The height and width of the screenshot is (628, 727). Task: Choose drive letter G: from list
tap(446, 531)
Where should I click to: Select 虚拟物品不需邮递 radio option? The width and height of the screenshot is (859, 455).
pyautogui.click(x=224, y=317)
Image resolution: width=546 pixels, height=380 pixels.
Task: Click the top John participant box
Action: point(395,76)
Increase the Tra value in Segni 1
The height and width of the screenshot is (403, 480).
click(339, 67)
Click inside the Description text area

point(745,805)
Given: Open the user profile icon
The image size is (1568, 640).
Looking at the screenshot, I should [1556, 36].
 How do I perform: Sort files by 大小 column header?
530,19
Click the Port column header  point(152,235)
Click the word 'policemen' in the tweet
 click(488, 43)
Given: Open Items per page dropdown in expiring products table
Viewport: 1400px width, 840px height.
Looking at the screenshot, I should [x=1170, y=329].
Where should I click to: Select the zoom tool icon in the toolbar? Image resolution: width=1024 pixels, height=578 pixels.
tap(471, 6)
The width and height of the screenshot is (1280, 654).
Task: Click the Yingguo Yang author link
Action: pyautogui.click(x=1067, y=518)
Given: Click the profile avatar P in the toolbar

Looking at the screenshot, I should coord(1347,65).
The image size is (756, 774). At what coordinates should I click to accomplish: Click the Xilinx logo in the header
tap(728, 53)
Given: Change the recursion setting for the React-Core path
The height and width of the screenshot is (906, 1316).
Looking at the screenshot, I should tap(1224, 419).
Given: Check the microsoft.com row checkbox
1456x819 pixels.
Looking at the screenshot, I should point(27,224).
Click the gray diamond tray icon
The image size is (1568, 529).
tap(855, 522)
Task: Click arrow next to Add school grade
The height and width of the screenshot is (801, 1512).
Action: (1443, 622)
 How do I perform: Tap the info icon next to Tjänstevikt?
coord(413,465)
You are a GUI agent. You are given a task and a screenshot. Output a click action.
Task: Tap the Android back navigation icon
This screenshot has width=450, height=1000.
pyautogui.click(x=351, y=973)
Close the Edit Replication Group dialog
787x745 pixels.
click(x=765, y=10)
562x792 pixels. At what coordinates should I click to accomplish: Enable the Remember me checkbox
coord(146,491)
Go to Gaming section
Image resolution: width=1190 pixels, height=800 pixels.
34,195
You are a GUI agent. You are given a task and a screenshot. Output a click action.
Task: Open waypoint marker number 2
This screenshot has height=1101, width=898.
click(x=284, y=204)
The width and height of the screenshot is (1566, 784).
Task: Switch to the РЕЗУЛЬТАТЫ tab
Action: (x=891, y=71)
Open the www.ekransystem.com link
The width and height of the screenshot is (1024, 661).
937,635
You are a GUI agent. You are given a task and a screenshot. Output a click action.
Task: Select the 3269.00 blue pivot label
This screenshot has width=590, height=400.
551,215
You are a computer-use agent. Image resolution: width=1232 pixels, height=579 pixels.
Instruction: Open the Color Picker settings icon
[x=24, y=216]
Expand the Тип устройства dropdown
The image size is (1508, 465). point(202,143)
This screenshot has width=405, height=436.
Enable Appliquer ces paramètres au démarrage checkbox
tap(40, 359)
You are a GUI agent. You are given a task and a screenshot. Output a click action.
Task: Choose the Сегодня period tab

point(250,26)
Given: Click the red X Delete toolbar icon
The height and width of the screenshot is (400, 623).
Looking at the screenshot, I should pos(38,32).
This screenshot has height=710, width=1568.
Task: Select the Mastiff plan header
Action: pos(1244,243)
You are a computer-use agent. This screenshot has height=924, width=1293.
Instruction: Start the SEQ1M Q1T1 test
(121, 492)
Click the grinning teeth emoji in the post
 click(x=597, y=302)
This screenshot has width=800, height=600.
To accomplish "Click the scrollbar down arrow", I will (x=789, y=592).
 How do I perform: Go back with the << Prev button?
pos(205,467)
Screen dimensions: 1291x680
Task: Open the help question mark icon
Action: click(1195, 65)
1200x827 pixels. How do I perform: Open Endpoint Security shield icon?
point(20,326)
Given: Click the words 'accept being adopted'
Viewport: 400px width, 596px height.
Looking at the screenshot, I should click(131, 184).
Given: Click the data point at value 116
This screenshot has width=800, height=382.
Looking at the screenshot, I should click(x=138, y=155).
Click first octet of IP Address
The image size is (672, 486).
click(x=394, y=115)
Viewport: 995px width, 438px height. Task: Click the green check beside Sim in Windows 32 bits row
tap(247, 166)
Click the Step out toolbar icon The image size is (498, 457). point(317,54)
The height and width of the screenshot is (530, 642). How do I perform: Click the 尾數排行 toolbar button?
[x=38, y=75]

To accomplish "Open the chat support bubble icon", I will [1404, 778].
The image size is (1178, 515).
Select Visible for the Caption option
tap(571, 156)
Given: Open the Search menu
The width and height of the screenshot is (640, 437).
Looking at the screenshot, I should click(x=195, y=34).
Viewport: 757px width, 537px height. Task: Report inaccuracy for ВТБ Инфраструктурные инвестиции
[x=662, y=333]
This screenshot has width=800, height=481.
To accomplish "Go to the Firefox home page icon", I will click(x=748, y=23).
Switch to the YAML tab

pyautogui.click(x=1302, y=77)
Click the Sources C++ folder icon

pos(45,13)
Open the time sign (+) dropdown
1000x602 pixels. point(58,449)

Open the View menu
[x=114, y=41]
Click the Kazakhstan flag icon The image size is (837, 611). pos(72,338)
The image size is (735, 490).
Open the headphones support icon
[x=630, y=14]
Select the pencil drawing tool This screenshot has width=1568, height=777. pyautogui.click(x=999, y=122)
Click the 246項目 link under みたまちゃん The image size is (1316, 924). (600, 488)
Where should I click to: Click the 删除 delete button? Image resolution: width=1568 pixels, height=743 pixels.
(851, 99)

────

EXERCISE DIRECTIONS:
Please rewrite all of the entries above with "column header" renamed to "column heading", changing nothing else.

RESPONSE TO THIS TASK:
The height and width of the screenshot is (628, 727). Task: Choose drive letter G: from list
tap(446, 531)
Where should I click to: Select 虚拟物品不需邮递 radio option? The width and height of the screenshot is (859, 455).
pyautogui.click(x=224, y=317)
Image resolution: width=546 pixels, height=380 pixels.
Task: Click the top John participant box
Action: point(395,76)
Increase the Tra value in Segni 1
The height and width of the screenshot is (403, 480).
click(339, 67)
Click inside the Description text area

point(745,805)
Given: Open the user profile icon
The image size is (1568, 640).
Looking at the screenshot, I should [1556, 36].
 How do I perform: Sort files by 大小 column heading?
530,19
Click the Port column heading  point(152,235)
Click the word 'policemen' in the tweet
 click(488, 43)
Given: Open Items per page dropdown in expiring products table
Viewport: 1400px width, 840px height.
Looking at the screenshot, I should [x=1170, y=329].
Where should I click to: Select the zoom tool icon in the toolbar? Image resolution: width=1024 pixels, height=578 pixels.
tap(471, 6)
The width and height of the screenshot is (1280, 654).
Task: Click the Yingguo Yang author link
Action: pyautogui.click(x=1067, y=518)
Given: Click the profile avatar P in the toolbar

Looking at the screenshot, I should coord(1347,65).
The image size is (756, 774). At what coordinates should I click to accomplish: Click the Xilinx logo in the header
tap(728, 53)
Given: Change the recursion setting for the React-Core path
The height and width of the screenshot is (906, 1316).
Looking at the screenshot, I should tap(1224, 419).
Given: Check the microsoft.com row checkbox
1456x819 pixels.
Looking at the screenshot, I should point(27,224).
Click the gray diamond tray icon
The image size is (1568, 529).
tap(855, 522)
Task: Click arrow next to Add school grade
The height and width of the screenshot is (801, 1512).
Action: (1443, 622)
 How do I perform: Tap the info icon next to Tjänstevikt?
coord(413,465)
You are a GUI agent. You are given a task and a screenshot. Output a click action.
Task: Tap the Android back navigation icon
This screenshot has width=450, height=1000.
pyautogui.click(x=351, y=973)
Close the Edit Replication Group dialog
787x745 pixels.
click(x=765, y=10)
562x792 pixels. At what coordinates should I click to accomplish: Enable the Remember me checkbox
coord(146,491)
Go to Gaming section
Image resolution: width=1190 pixels, height=800 pixels.
34,195
You are a GUI agent. You are given a task and a screenshot. Output a click action.
Task: Open waypoint marker number 2
This screenshot has height=1101, width=898.
click(x=284, y=204)
The width and height of the screenshot is (1566, 784).
Task: Switch to the РЕЗУЛЬТАТЫ tab
Action: (x=891, y=71)
Open the www.ekransystem.com link
The width and height of the screenshot is (1024, 661).
937,635
You are a GUI agent. You are given a task and a screenshot. Output a click action.
Task: Select the 3269.00 blue pivot label
This screenshot has width=590, height=400.
551,215
You are a computer-use agent. Image resolution: width=1232 pixels, height=579 pixels.
Instruction: Open the Color Picker settings icon
[x=24, y=216]
Expand the Тип устройства dropdown
The image size is (1508, 465). point(202,143)
This screenshot has width=405, height=436.
Enable Appliquer ces paramètres au démarrage checkbox
tap(40, 359)
You are a GUI agent. You are given a task and a screenshot. Output a click action.
Task: Choose the Сегодня period tab

point(250,26)
Given: Click the red X Delete toolbar icon
The height and width of the screenshot is (400, 623).
Looking at the screenshot, I should pos(38,32).
This screenshot has height=710, width=1568.
Task: Select the Mastiff plan header
Action: pos(1244,243)
You are a computer-use agent. This screenshot has height=924, width=1293.
Instruction: Start the SEQ1M Q1T1 test
(121, 492)
Click the grinning teeth emoji in the post
 click(x=597, y=302)
This screenshot has width=800, height=600.
To accomplish "Click the scrollbar down arrow", I will (x=789, y=592).
 How do I perform: Go back with the << Prev button?
pos(205,467)
Screen dimensions: 1291x680
Task: Open the help question mark icon
Action: click(1195, 65)
1200x827 pixels. How do I perform: Open Endpoint Security shield icon?
point(20,326)
Given: Click the words 'accept being adopted'
Viewport: 400px width, 596px height.
Looking at the screenshot, I should click(131, 184).
Given: Click the data point at value 116
This screenshot has width=800, height=382.
Looking at the screenshot, I should click(x=138, y=155).
Click first octet of IP Address
The image size is (672, 486).
click(x=394, y=115)
Viewport: 995px width, 438px height. Task: Click the green check beside Sim in Windows 32 bits row
tap(247, 166)
Click the Step out toolbar icon The image size is (498, 457). point(317,54)
The height and width of the screenshot is (530, 642). How do I perform: Click the 尾數排行 toolbar button?
[x=38, y=75]

To accomplish "Open the chat support bubble icon", I will [1404, 778].
The image size is (1178, 515).
Select Visible for the Caption option
tap(571, 156)
Given: Open the Search menu
The width and height of the screenshot is (640, 437).
Looking at the screenshot, I should click(x=195, y=34).
Viewport: 757px width, 537px height. Task: Report inaccuracy for ВТБ Инфраструктурные инвестиции
[x=662, y=333]
This screenshot has width=800, height=481.
To accomplish "Go to the Firefox home page icon", I will click(x=748, y=23).
Switch to the YAML tab

pyautogui.click(x=1302, y=77)
Click the Sources C++ folder icon

pos(45,13)
Open the time sign (+) dropdown
1000x602 pixels. point(58,449)

Open the View menu
[x=114, y=41]
Click the Kazakhstan flag icon The image size is (837, 611). pos(72,338)
The image size is (735, 490).
Open the headphones support icon
[x=630, y=14]
Select the pencil drawing tool This screenshot has width=1568, height=777. pyautogui.click(x=999, y=122)
Click the 246項目 link under みたまちゃん The image size is (1316, 924). (600, 488)
Where should I click to: Click the 删除 delete button? Image resolution: width=1568 pixels, height=743 pixels.
(851, 99)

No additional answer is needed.